Guillermo Garcia-Manero, MD, discusses the key efficacy findings from the phase 3 COMMANDS trial evaluating luspatercept-aamt in patients with myelodysplastic syndrome who were erythropoiesis-stimulating agent naïve and red blood cell transfusion dependent.
Guillermo Garcia-Manero, MD, a professor, chief of the Section of Myelodysplastic Syndromes, deputy chair of Translational Research, and director of the Fellowship Program in the Department of Leukemia, Division of Cancer Medicine, at The University of Texas MD Anderson Cancer Center, discusses the key efficacy findings from the phase 3 COMMANDS trial (NCT03682536) evaluating luspatercept-aamt (Reblozyl) in patients with myelodysplastic syndrome (MDS) who were erythropoiesis-stimulating agent (ESA) naïve and red blood cell (RBC) transfusion dependent.
On August 28, 2023, the FDA approved luspatercept for the treatment of anemia without prior ESA use in adult patients with very low– to intermediate-risk MDS who may require regular RBC transfusions. The regulatory decision was based on data from COMMANDS.
Findings presented at the 2023 SOHO Annual Meeting showed that the study met its primary end point. Among patients treated in the luspatercept arm (n = 178), 58.5% remained RBC transfusion independent for 12 weeks or more with concurrent mean hemoglobin increase of at least 1.5 g/dL, compared with 31.2% of patients treated with the ESA epoetin alfa (n = 178; P < .0001). The median duration of RBC transfusion independence was 126.6 weeks with luspatercept vs 77.0 weeks with epoetin alfa (HR, 0.456; 95% CI, 0.260-0.798).
Anemia and transfusion dependency have represented significant problems for patients with MDS, and ESAs previously served as the only approved agents available to treat anemia in the frontline setting for this population, Garcia-Manero says.
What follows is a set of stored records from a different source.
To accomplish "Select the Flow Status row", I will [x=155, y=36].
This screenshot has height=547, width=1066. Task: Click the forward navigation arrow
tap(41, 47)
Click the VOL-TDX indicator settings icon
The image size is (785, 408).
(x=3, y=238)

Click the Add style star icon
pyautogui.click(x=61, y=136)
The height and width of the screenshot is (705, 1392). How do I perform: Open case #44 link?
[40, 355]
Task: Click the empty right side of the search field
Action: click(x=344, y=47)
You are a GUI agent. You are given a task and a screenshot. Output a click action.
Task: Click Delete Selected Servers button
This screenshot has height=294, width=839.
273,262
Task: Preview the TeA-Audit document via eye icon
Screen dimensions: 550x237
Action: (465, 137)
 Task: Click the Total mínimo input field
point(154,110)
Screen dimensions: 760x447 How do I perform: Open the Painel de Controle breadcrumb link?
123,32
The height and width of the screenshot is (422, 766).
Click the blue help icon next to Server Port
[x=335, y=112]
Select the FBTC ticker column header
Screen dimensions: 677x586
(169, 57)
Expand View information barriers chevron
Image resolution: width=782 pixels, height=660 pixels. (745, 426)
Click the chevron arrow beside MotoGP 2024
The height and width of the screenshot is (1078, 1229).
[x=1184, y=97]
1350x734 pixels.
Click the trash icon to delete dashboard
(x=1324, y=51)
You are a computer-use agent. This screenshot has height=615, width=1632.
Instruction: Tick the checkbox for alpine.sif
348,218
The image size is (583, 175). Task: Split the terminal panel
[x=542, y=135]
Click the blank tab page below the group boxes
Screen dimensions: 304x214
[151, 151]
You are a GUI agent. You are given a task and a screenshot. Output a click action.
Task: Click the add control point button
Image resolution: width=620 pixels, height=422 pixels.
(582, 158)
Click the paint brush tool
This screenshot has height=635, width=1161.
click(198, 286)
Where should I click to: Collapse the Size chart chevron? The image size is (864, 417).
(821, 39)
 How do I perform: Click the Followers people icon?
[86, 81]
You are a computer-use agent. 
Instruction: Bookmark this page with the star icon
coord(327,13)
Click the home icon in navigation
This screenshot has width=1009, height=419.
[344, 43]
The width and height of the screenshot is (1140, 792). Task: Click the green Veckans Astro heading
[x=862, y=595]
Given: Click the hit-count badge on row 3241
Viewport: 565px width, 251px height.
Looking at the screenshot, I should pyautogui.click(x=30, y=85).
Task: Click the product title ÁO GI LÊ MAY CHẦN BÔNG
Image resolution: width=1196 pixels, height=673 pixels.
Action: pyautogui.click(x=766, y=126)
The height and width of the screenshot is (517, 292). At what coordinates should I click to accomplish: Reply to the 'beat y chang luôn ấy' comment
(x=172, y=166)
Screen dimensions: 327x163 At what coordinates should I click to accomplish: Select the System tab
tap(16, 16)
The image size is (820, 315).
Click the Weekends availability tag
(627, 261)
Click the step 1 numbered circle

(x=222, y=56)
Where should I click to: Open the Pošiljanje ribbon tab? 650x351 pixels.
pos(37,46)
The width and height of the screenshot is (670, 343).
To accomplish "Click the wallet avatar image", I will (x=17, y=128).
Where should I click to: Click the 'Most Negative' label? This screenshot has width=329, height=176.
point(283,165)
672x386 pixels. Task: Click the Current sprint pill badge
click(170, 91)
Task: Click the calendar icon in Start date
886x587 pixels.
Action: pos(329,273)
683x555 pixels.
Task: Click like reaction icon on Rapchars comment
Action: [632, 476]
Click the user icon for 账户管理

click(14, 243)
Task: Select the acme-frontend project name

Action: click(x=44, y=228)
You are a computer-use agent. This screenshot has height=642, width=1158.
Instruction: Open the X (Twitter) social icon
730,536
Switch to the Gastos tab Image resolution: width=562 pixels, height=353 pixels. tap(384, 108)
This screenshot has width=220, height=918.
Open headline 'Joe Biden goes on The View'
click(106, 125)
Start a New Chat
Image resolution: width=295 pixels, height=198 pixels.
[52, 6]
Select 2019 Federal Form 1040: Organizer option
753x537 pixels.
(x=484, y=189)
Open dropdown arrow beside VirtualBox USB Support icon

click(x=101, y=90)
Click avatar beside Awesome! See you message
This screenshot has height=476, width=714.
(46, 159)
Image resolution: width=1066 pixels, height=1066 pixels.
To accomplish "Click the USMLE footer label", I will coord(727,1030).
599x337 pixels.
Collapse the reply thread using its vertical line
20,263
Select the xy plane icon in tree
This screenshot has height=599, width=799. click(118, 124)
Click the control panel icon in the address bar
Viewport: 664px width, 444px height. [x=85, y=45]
Although these agents provided a benefit, a need for improved therapies remained, he adds.
Luspatercept was previously approved by the FDA in April 2020 for the treatment of anemia failing an ESA and requiring 2 or more RBC units over 8 weeks in adult patients with very low- to intermediate-risk MDS with ring sideroblasts or with myelodysplastic/myeloproliferative neoplasm with ring sideroblasts and thrombocytosis. Those prior findings helped inform the design of the COMMANDS trial and ultimately helped pave the way for luspatercept as a new option in the frontline setting, Garcia-Manero concludes.